# What to do
a - According to the case summary, what was the maximum length of the minor's commitment to the Division of Juvenile Justice?
b - Return the case summary's text from "- DJJ witnesses" to "of nine years.", copied word for word.

# Provided text
──────

39 Cal. App. 5th 81
Cal. Ct. App. 5th2019Background
- Minor N.C., born 2000, admitted to one count of forcible oral copulation and one count of sexual battery arising from a homecoming party sexual assault of an intoxicated 17‑year‑old; other counts in the original petition were dismissed as part of a plea.
- Probation recommended commitment to the Division of Juvenile Justice (DJJ) primarily because of offense seriousness, a JSORRAT‑II score indicating moderate sexual reoffense risk, and availability of DJJ’s Sexual Behavioral Treatment Program (SBTP).
- DJJ witnesses described SBTP as an evidence‑based, multi‑modal 7‑stage sex offender treatment program with schooling and vocational training; outside experts agreed SBTP was rigorous but some recommended less restrictive structured programs.
- Defense proposed alternatives (A Step Forward, Children’s Home of Stockton, Oakendell, YOTP, Boys Ranch); court questioned age‑out limits and whether those programs could deliver 18+ months of required sex‑offender treatment.
- Juvenile court found DJJ commitment would probably benefit minor and that less restrictive programs were inappropriate/ineffective in his case; committed him to DJJ for a maximum of nine years.
- On appeal, minor argued the court abused its discretion because there was insufficient evidence of probable benefit from DJJ and insufficient proof alternatives would be ineffective.

──────

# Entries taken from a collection
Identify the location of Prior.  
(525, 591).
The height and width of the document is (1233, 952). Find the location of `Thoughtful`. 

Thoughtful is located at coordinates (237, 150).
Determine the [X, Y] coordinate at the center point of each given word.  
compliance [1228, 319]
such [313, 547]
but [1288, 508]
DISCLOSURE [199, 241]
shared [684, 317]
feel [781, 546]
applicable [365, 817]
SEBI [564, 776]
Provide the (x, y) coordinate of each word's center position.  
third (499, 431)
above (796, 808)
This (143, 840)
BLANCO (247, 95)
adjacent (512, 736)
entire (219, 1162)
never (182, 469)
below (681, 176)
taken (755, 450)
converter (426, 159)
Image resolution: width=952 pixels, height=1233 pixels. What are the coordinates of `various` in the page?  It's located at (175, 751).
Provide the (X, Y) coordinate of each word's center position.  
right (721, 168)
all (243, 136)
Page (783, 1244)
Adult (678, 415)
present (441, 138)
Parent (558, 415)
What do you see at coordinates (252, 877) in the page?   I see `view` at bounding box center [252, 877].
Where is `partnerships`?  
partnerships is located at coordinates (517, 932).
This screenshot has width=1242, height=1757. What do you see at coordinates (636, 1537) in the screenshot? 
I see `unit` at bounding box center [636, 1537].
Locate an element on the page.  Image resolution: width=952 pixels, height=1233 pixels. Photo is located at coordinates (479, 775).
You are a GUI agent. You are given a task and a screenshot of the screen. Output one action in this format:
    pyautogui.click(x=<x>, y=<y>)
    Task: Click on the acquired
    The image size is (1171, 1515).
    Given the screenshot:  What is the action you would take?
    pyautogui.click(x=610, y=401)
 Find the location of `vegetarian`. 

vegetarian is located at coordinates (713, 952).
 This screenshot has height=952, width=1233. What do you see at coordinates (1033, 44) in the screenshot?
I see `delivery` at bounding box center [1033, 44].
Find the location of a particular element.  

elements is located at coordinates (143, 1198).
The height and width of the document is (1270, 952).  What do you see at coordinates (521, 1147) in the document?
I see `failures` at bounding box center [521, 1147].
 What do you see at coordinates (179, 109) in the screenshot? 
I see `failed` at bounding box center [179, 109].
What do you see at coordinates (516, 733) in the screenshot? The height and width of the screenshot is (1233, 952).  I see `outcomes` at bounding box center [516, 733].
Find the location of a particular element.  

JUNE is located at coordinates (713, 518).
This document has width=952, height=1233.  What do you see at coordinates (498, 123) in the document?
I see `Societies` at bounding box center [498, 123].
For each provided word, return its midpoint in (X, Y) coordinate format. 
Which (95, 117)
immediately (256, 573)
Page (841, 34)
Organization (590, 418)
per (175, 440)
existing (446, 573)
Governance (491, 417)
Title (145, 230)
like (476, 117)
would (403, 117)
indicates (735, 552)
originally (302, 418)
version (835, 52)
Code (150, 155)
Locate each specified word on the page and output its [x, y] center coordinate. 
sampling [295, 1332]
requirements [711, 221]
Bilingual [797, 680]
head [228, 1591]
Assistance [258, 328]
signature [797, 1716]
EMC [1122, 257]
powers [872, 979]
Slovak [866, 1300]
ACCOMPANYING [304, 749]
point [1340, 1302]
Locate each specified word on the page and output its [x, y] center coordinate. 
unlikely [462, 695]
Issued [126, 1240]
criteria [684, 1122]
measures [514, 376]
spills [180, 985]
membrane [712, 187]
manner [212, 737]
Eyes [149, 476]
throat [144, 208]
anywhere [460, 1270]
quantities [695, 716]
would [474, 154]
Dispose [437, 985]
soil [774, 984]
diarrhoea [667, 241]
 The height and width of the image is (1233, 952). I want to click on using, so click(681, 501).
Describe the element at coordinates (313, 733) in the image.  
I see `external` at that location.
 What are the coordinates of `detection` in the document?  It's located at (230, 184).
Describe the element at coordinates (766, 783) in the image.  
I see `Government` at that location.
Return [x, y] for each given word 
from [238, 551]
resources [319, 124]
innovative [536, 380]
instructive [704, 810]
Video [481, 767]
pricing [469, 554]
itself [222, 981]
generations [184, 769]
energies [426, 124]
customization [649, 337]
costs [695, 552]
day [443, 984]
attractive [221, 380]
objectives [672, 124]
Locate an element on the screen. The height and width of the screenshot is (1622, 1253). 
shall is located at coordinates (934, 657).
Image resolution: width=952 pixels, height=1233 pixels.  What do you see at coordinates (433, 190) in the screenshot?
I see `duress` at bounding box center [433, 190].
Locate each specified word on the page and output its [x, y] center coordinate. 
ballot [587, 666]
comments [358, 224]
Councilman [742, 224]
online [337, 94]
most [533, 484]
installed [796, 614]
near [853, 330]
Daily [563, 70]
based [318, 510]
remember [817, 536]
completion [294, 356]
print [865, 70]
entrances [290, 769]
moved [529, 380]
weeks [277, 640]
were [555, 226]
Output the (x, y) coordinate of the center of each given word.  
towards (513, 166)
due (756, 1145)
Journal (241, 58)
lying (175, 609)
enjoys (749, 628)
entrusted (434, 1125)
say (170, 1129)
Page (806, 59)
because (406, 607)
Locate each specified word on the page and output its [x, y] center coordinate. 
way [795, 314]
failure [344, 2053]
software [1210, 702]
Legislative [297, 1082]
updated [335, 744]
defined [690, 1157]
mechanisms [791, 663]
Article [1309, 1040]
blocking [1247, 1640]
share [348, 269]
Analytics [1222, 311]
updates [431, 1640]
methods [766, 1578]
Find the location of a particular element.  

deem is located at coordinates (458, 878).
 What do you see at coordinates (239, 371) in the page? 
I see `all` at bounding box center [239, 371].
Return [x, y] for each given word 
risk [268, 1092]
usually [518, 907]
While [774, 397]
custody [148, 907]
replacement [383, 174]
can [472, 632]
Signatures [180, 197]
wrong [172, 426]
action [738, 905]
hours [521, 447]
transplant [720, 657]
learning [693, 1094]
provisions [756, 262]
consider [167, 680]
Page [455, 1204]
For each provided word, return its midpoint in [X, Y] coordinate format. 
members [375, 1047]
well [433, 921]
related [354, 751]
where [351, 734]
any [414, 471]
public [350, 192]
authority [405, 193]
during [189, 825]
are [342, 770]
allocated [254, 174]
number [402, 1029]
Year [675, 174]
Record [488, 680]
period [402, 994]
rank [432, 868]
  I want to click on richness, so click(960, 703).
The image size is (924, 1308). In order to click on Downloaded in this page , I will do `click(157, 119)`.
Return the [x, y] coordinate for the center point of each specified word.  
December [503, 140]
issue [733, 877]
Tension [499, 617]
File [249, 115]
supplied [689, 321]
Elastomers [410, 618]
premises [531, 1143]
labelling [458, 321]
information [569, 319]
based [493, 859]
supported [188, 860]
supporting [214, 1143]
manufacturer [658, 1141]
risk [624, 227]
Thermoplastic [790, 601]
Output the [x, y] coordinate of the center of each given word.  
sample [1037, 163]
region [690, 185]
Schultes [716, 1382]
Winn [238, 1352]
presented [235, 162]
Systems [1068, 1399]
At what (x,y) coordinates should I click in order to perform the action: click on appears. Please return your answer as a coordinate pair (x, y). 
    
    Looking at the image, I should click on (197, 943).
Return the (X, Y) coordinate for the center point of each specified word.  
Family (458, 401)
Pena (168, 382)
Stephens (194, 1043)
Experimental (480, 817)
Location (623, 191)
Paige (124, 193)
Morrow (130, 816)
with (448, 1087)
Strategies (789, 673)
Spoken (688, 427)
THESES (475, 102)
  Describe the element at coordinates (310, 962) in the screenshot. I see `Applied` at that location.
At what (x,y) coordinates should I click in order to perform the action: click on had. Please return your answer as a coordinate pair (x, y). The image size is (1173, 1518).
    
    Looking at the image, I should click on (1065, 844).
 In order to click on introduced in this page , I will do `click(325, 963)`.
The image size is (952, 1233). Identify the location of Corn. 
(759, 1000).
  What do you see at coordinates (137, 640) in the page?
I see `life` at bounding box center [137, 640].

──────

# Per-task outputs
a - Nine years.

b -
- DJJ witnesses described SBTP as an evidence‑based, multi‑modal 7‑stage sex offender treatment program with schooling and vocational training; outside experts agreed SBTP was rigorous but some recommended less restrictive structured programs.
- Defense proposed alternatives (A Step Forward, Children’s Home of Stockton, Oakendell, YOTP, Boys Ranch); court questioned age‑out limits and whether those programs could deliver 18+ months of required sex‑offender treatment.
- Juvenile court found DJJ commitment would probably benefit minor and that less restrictive programs were inappropriate/ineffective in his case; committed him to DJJ for a maximum of nine years.